Published September 23rd, 2008 edit replace rm!

We’ve already seen what happens when you leave drafting your agreements entirely to an uninterested legal team.

Yet people still have their lawyers draft up an agreement, which more than likely for most contracts really is a paralegal filling out a word template. There are lots of myths surrounding agreements that I wrote about earlier in It wont hold up in Court.

Dilbert.com

I can’t stress enough that an agreement is not between lawyers, it’s between it’s parties. You as the entrepreneur and the other party, whether it is your users in a User Agreement, your client in a consulting agreement or an investor in a term sheet.
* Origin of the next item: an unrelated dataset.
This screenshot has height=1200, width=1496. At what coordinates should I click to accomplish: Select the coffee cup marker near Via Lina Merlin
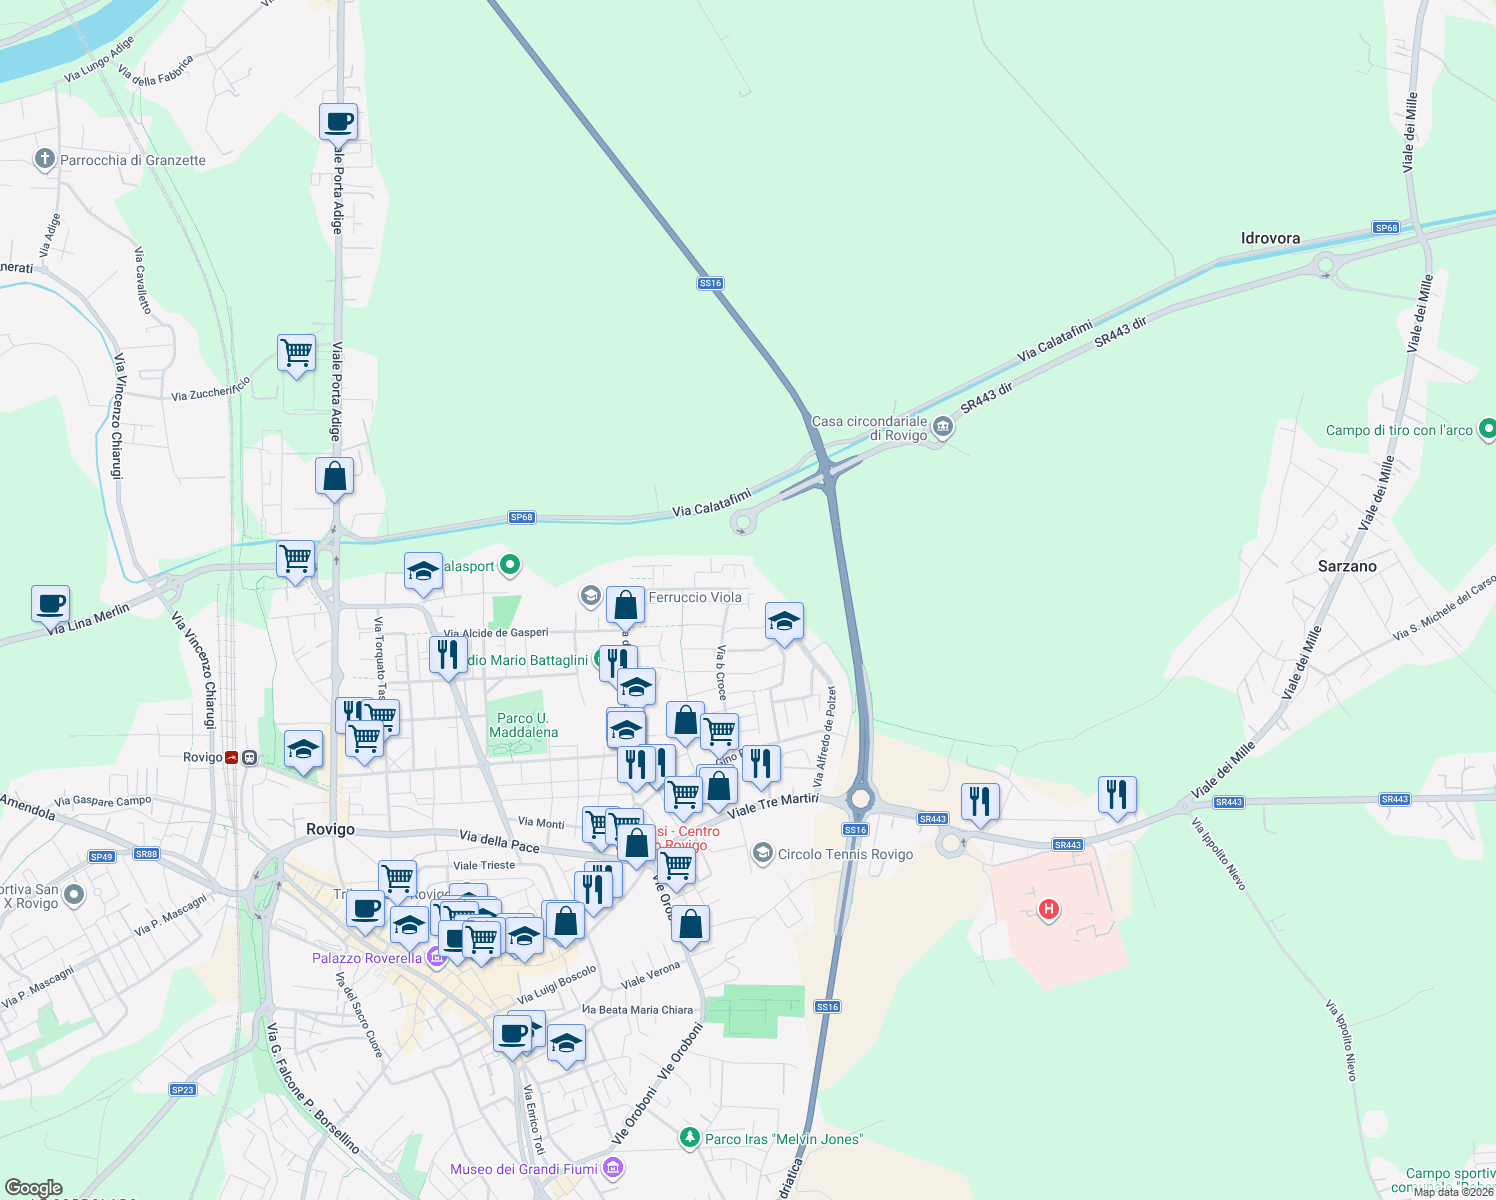pyautogui.click(x=50, y=604)
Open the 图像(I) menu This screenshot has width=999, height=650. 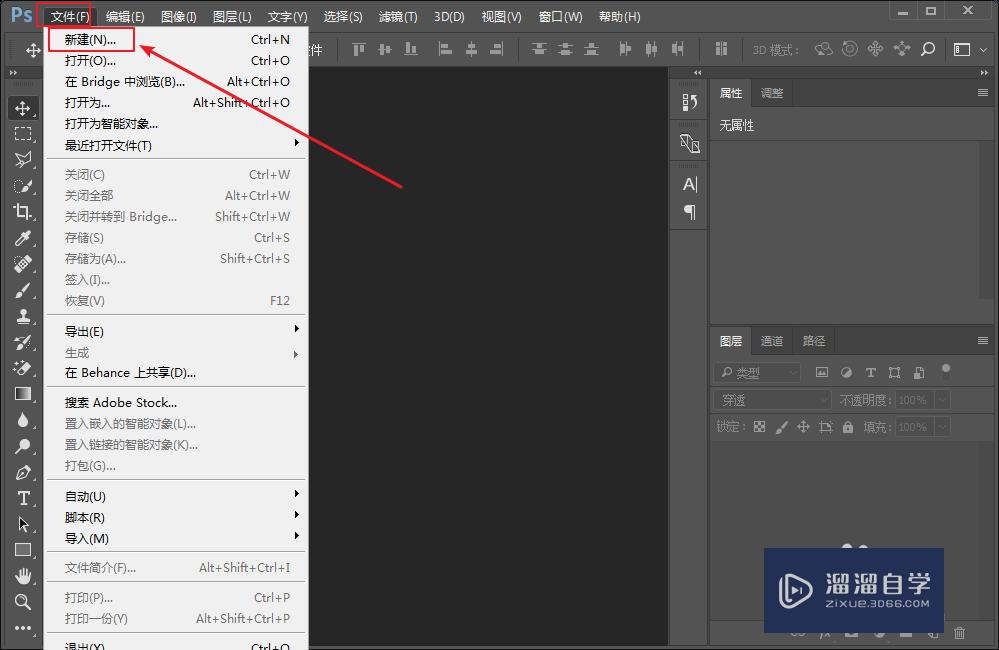point(178,17)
Yes for many of these you need to bring lawyers in. In particular high value risky agreements such as Term Sheets you need lawyers to help you out. That does not remove your responsibility however to understand the core of the agreement.
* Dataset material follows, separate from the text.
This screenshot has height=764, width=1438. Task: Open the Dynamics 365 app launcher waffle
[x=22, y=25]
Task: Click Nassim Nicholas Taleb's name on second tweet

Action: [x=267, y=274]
The mysterious Uncle Saul who is now one of my favorite bloggers says in his great post Roping in the Legal Eagles :

As the businessperson with the most intimate knowledge of a particular deal, you should draft as much of the “business-oriented text” of your contracts as possible. At the very least, you or the appropriate member of your team should document the primary deal points in bullet-point form. The more specifically you document the business terms, the fewer iterations will be required to finalize the agreement. Even a highly attentive, business-oriented lawyer cannot put himself in your shoes. They do not work at your company, so there is no way they will have your insights. Thus, the more work you do upfront to document the business issues, the less you will ultimately be charged and the more closely the agreement will reflect the spirit of your verbal negotiations.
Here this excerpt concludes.